● **Document extract**:
On branches of Lambert W function

Question

When I solve the inequality

$$e^{\sqrt x} \geq 2x $$

in Wolfram Alpha, I get the solution

$$0\leq x \leq 4 W(-\frac{1}{2\sqrt 2})^2 $$

and

$$x\geq 4 W_{-1}(-\frac{1}{2\sqrt 2})^2 .$$

My questions:

-How did get this results?

-Why there exist two solutions of this inequality? What is the difference between $W(x)$, $W_{0}(x)$ and $W_{-1}(x)$? (This question more important then the other.)

Answer 1

Obviously, $x\ge 0$ for the square root. Take the square root on both sides, $$ e^{\sqrt x/2}\ge 2\sqrt2(\sqrt x/2)\iff -\frac1{2\sqrt2}\le(-\sqrt x/2)e^{-\sqrt x/2} $$ Now the function $ue^u$ has

• a negative minimum at $u=-1$ with value$-e^{-1}$,
• value $ue^u=0$ at $u=0$ and
• $\lim_{u\to\-\infty}ue^u=0$.

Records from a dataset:

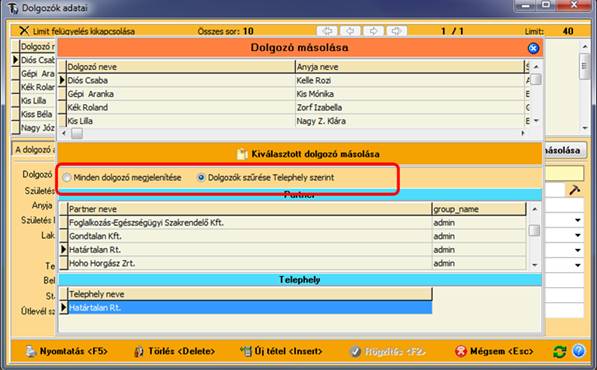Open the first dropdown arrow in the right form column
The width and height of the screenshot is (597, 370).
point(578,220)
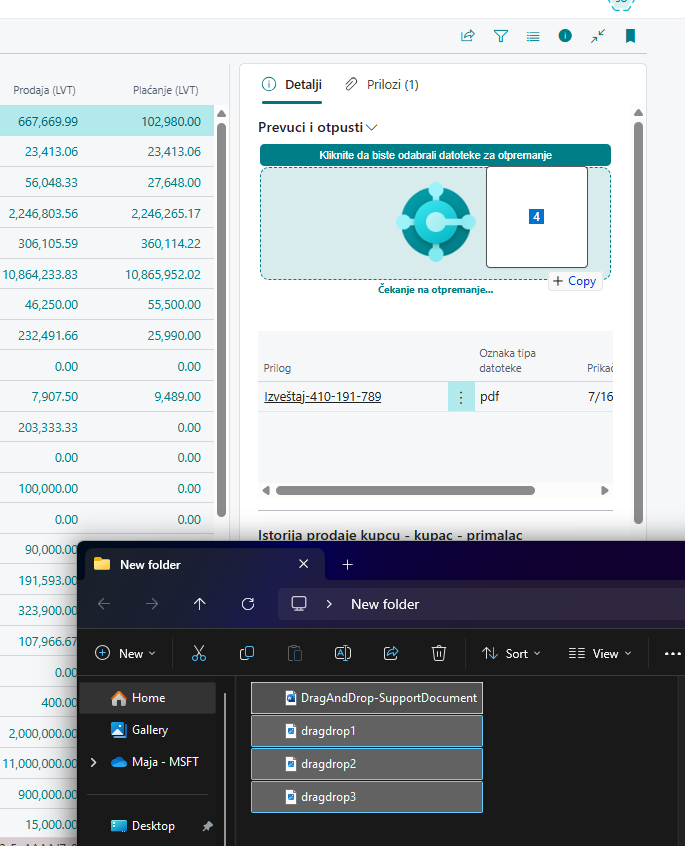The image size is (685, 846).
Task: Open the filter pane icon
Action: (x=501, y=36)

● **Problems to solve**:
(a) In the forum thread on the Lambert W function, rewrite the stretch from "-Why there exist" through "then the other.)" with "important" changed to "urgent".
(b) According to the forum thread on the Lambert W function, at what value of u does the function ue^u have its negative minimum?
(c) Continue the forum thread on the Lambert W function from the point where it stops.

● **Outputs in order**:
(a)
-Why there exist two solutions of this inequality? What is the difference between $W(x)$, $W_{0}(x)$ and $W_{-1}(x)$? (This question more urgent then the other.)

(b) At u = −1

(c)
Thus for $-e^{-1}<v<0$ the equation $v=ue^u$ has two solutions $W_{-1}(v)<-1$ and $-1<W_0(v)<0$, which are on the two branches of the Lambert-W function.

• $W_{-1}$ is the inverse of the monotonically falling segment and thus also monotonically falling from $-1$ to $-\infty$,
• for the same reasoning $W_0$ is monotonically increasing from $-1$ to $0$.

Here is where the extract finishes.